The data:

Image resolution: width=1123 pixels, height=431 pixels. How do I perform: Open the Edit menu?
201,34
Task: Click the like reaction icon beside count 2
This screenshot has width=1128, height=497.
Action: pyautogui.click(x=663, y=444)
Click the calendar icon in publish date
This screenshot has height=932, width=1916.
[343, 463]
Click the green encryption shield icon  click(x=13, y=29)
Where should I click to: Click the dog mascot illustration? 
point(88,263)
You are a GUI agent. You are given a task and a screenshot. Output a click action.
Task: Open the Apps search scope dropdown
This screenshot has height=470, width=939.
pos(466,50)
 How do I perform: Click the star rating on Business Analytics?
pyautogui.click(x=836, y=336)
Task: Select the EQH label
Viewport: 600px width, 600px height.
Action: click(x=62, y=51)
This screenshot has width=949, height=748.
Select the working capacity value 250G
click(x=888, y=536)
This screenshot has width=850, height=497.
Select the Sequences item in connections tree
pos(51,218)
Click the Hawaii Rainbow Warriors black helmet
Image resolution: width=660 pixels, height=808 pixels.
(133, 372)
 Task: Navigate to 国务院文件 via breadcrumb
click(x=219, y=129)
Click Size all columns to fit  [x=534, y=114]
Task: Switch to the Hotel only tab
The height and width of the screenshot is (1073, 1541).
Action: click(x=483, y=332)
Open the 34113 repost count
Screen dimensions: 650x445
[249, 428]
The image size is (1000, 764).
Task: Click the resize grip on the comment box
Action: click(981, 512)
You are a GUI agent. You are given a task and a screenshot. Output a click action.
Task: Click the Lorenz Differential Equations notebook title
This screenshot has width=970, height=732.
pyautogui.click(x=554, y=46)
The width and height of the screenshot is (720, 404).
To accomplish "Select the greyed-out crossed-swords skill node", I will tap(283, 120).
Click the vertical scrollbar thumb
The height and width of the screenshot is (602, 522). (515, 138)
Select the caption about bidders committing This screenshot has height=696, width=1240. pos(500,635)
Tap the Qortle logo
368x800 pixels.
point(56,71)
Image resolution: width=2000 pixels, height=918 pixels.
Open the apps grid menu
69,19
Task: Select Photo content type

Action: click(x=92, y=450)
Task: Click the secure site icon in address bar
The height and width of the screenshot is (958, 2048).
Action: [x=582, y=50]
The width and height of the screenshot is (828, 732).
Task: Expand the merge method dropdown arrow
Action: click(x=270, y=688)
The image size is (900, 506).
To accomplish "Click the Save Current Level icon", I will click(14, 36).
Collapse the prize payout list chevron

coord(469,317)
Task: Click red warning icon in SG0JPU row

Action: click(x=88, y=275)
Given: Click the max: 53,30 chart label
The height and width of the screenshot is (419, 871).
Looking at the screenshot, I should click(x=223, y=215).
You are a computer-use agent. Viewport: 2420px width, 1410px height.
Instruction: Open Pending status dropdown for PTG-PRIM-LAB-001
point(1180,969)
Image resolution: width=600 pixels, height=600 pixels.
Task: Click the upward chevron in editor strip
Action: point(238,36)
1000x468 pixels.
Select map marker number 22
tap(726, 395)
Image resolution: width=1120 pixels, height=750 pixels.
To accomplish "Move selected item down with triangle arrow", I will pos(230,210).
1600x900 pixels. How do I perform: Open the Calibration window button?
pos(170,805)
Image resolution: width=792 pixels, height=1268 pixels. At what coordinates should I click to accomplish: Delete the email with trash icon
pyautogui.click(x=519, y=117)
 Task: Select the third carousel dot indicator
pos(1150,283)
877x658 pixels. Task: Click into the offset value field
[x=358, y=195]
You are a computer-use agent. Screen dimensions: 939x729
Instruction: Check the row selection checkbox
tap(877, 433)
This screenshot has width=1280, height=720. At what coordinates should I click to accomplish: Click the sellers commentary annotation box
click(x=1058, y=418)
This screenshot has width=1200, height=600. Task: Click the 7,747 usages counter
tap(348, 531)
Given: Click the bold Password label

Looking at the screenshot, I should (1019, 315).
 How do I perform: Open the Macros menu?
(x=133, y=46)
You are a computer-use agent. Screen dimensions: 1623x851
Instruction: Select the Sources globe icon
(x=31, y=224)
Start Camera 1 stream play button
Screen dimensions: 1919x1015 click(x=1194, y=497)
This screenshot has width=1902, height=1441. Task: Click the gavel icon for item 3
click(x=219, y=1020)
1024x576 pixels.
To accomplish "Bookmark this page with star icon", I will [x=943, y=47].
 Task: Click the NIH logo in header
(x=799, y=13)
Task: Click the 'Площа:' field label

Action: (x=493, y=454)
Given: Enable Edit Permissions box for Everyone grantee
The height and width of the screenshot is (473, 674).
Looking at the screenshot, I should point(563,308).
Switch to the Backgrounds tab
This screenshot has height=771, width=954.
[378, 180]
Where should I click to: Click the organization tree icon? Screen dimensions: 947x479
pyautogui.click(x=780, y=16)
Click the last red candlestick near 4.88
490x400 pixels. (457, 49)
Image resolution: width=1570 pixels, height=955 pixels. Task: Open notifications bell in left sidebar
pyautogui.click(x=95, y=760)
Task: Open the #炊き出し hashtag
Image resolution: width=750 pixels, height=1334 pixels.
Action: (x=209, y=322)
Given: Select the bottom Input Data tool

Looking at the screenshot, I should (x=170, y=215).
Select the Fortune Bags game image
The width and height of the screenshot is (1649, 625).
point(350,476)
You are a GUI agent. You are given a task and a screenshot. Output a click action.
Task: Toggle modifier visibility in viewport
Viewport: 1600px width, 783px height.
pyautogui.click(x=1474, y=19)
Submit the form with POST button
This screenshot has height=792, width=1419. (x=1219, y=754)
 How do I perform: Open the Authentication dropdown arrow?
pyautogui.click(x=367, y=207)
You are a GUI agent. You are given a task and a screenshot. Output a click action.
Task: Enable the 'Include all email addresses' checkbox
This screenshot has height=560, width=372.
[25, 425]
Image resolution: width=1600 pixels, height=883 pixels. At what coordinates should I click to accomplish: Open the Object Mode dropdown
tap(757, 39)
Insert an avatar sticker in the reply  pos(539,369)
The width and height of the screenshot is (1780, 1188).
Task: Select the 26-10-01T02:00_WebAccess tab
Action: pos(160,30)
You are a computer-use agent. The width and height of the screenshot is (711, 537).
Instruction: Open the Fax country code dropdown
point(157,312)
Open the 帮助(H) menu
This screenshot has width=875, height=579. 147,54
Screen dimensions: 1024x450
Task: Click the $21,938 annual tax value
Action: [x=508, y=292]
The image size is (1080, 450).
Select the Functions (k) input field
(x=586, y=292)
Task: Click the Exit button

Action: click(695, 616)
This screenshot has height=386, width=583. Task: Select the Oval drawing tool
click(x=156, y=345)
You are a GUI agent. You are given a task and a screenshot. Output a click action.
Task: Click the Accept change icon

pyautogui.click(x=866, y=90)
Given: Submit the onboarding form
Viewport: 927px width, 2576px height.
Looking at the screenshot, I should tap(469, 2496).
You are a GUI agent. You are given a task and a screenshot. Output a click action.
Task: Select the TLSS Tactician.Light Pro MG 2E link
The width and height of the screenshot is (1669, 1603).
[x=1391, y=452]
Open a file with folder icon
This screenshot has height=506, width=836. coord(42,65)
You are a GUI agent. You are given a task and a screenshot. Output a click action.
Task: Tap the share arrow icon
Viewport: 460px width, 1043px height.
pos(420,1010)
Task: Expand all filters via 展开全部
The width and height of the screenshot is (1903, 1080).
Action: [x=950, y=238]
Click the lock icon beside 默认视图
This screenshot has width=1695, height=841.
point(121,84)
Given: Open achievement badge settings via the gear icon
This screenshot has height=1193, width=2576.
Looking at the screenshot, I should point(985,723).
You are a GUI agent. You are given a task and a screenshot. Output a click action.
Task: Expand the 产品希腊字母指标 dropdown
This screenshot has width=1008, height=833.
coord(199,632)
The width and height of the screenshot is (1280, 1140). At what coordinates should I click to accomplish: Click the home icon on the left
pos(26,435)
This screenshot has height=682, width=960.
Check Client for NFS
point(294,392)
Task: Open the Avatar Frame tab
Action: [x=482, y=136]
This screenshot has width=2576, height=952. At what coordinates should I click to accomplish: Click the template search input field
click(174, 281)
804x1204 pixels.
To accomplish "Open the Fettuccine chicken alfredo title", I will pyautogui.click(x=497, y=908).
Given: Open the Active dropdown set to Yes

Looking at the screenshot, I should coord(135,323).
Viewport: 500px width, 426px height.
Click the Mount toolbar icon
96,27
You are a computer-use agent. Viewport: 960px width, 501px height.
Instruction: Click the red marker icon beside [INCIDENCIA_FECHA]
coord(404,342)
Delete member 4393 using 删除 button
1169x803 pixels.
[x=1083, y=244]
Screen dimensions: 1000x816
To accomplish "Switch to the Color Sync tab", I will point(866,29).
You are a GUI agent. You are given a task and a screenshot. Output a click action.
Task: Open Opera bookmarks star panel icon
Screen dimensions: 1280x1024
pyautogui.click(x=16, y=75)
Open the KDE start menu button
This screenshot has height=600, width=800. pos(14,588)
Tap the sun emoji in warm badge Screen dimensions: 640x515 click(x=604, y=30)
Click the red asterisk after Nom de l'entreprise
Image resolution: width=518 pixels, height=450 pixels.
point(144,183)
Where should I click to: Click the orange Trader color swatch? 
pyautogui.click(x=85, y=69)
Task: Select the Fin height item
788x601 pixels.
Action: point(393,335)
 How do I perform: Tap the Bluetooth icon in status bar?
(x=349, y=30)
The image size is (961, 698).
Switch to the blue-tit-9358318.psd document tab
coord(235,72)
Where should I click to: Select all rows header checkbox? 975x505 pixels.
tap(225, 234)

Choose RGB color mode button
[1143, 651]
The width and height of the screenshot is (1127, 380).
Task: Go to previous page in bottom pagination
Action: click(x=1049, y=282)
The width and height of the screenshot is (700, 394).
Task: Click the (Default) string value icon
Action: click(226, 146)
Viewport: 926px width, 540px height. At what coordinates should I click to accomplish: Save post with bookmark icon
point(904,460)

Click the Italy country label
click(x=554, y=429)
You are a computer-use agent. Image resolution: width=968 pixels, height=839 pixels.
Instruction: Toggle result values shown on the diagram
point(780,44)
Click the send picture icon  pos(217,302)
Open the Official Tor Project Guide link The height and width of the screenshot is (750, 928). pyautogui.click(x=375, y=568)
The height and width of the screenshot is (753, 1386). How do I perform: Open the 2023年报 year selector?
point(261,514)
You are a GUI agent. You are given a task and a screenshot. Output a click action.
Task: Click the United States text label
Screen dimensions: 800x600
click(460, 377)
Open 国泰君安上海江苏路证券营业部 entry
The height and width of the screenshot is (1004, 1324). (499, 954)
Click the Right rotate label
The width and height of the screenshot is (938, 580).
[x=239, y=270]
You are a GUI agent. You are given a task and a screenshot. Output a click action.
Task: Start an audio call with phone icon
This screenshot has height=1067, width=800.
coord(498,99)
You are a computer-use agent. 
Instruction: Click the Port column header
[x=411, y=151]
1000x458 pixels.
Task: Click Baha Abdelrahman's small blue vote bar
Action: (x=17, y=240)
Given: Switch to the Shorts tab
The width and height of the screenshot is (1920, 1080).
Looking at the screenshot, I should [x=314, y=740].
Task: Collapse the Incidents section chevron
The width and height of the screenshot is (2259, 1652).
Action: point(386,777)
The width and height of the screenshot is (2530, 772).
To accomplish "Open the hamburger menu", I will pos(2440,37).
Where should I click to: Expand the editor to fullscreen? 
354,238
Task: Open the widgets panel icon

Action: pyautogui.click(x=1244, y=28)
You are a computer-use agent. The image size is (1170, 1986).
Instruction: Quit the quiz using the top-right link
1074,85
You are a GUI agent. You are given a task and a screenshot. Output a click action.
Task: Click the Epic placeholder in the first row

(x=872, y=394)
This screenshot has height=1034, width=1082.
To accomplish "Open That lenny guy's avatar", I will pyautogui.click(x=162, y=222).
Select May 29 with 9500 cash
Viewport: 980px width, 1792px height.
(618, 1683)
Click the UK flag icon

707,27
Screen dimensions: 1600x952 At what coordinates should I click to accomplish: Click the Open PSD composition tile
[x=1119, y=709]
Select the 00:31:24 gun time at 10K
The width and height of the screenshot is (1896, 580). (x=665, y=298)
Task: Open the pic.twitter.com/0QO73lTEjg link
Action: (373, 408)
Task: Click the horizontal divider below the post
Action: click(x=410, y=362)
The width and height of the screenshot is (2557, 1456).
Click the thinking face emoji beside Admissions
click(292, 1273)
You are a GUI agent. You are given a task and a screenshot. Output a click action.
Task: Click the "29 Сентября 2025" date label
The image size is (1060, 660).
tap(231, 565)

The problem:
Stop after the line containing "Task: Open the Apps search scope dropdown": print exactly the lines from the start of the entries above up to it, that line included.

Completed exercise:
Image resolution: width=1123 pixels, height=431 pixels. How do I perform: Open the Edit menu?
201,34
Task: Click the like reaction icon beside count 2
This screenshot has width=1128, height=497.
Action: pyautogui.click(x=663, y=444)
Click the calendar icon in publish date
This screenshot has height=932, width=1916.
[343, 463]
Click the green encryption shield icon  click(x=13, y=29)
Where should I click to: Click the dog mascot illustration? 
point(88,263)
You are a GUI agent. You are given a task and a screenshot. Output a click action.
Task: Open the Apps search scope dropdown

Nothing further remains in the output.